> _やること_
巻回型二次電池についての本文を読んで、次の問いに答えてください。
1. 図7は何を示す図ですか。
2. 帯状の正極と負極は、何の両面に活物質層を作ったものですか。
3. 正極活物質は、どのような化合物であれば特に限定されないとされていますか。

> _ページ本文_
▶

図2】巻き出しコアと巻芯の関係の模式図。
図3】電極積層体の巻回の形状を上と横から見た断面模式図。
図4】第1の実施形態の電極積層体の1巻き目と2巻き目の断面図。
図5】従来の電極積層体の1巻き目と2巻き目の断面図。
図6】ずらして巻回した電極積層体と集電部の断面図。
図7】電池形状を示す外形略図。
図8】第2の実施形態の層構成の説明図。
図9】第2の実施形態の電極積層体の1巻き目と2巻き目の断面図。
図10】第2の実施形態の電極積層体と集電部の断面図。
【発明を実施するための形態】
【0011】
以下、本発明の実施の形態を、図面を参照しながら詳細に説明する。なお本発明は以下に説明する実施形態に限定されるものではない。また以下に示す実施形態では、発明を実施するために技術的に好ましい限定がなされているが、この限定は本発明の必須要件ではない。また、同等の部材等には同一の符号を付して説明を省略することがある。
【0012】
図1は、巻回型二次電池の層構成の説明図である。図1aは本発明の巻回型二次電池の一実施形態の層構成、図1bは従来の巻回型二次電池の層構成の説明図である。基本的な層構成を図1aで説明する。基材である金属箔5の両面に正極活物質層6、または負極活物質層7を形成し、それぞれ帯状の正極1、負極2とする。
【0013】
金属箔5は、例えばアルミニウム、金、銀、銅、ニッケル、ステンレス、チタン、及び白金の複数の金属のうちの一つからなる金属箔単体、若しくは前記複数の金属のうちの2種以上の金属の合金からなるが、これらに限定されない。
【0014】
正極活物質層6は、正極活物質、導電補助剤、バインダー樹脂、分散剤などを含むことができ、正極活物質としてはリチウムイオンを吸蔵および放出可能な化合物であれば特に限定されない。正極活物質を構成する無機化合物としては、組成式LiMO、またはLi(但し、Mは遷移金属、0≦x≦1、1≦y≦2)で表記される複合酸化物、トンネル状の空孔を有する酸化物、層状構造の金属カルコゲン化物、リチウムイオン含有のカルコゲン化合物などを例示できるが、これらに限定されない。

◀

> _抽出データ_
▶

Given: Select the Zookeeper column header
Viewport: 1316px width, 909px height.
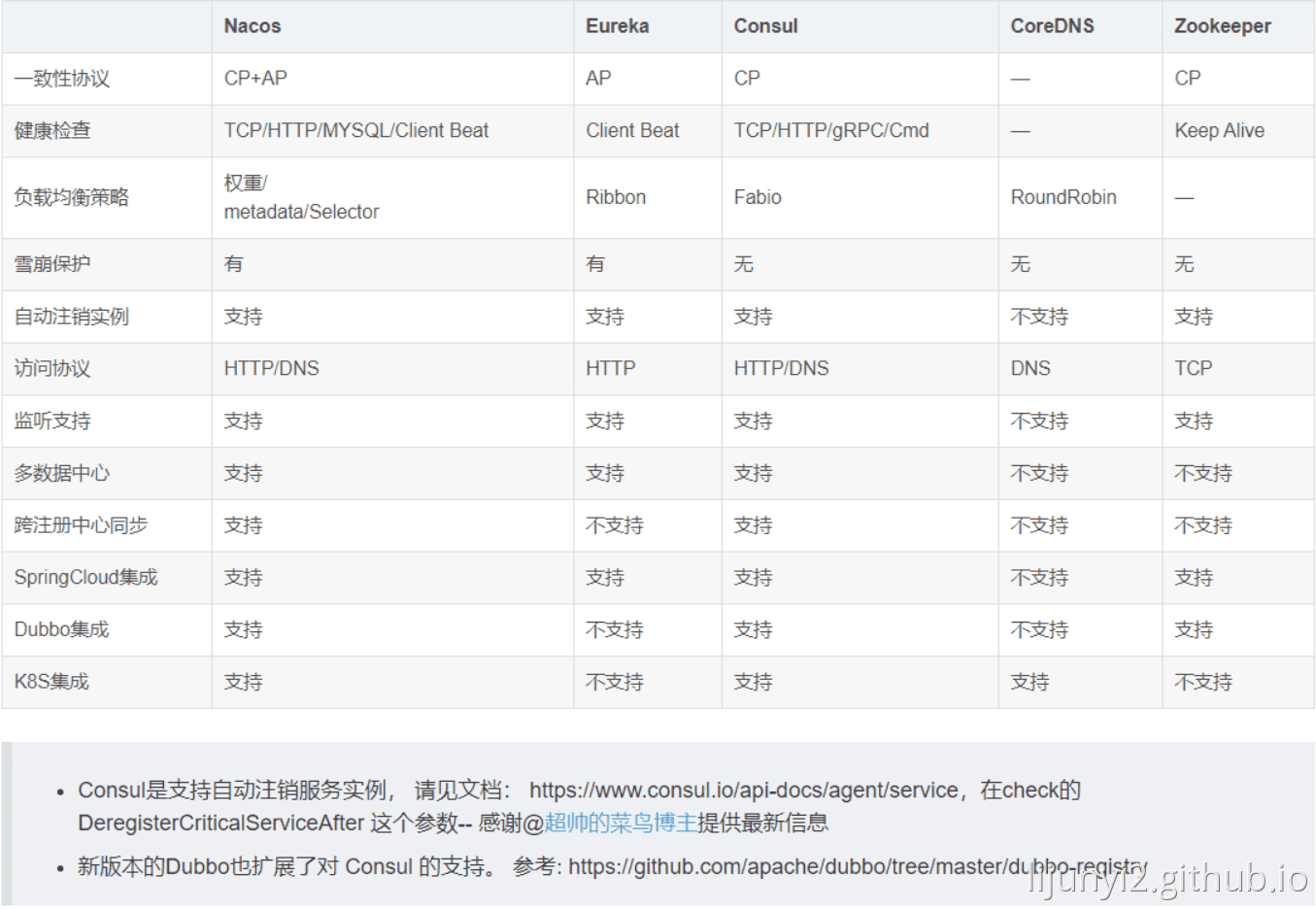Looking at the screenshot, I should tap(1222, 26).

◀
▶

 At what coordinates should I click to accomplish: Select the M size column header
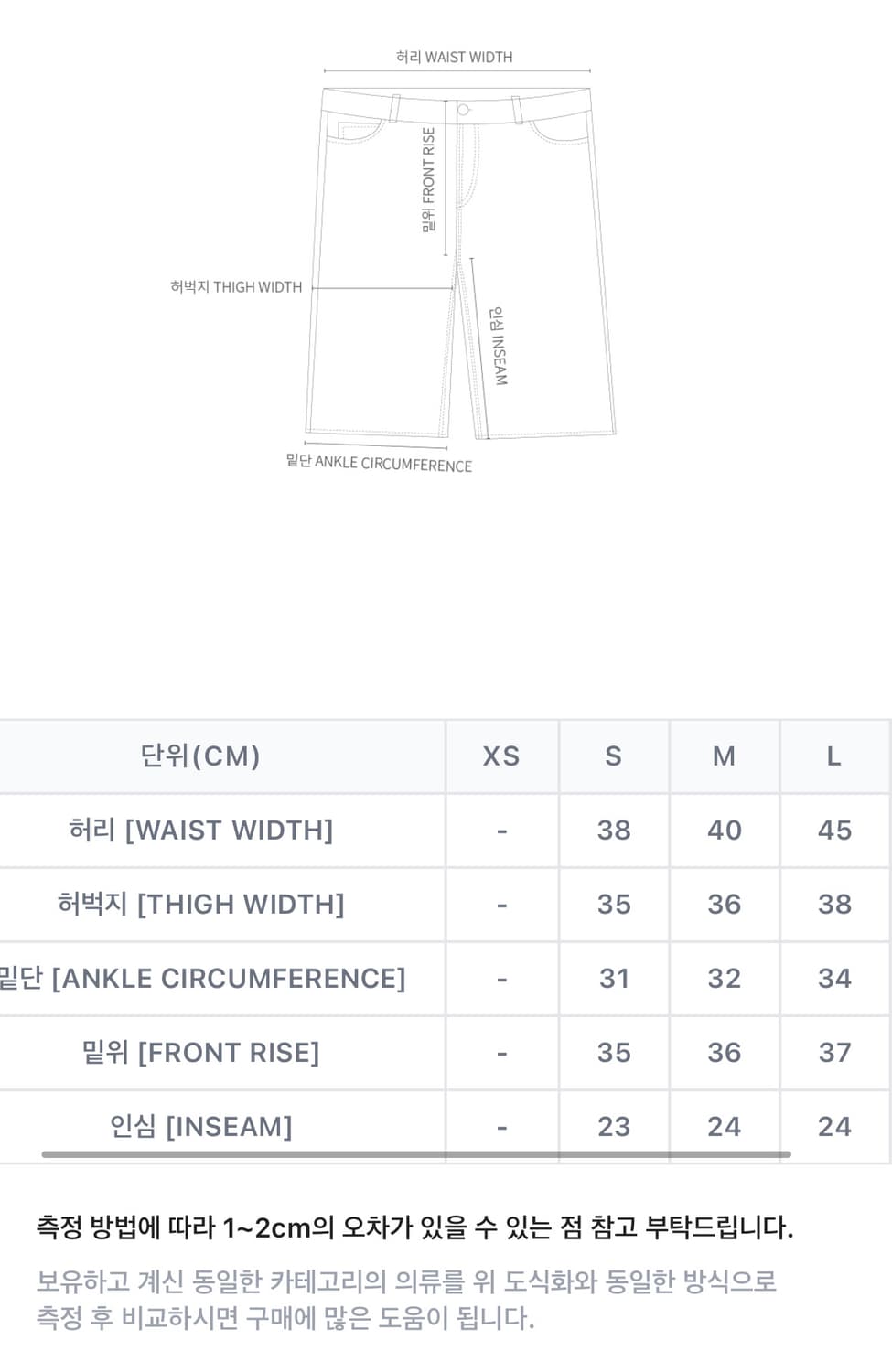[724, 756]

◀

> _答え_
1. 電池形状を示す外形略図です。
2. 基材である金属箔5の両面です。
3. リチウムイオンを吸蔵および放出可能な化合物です。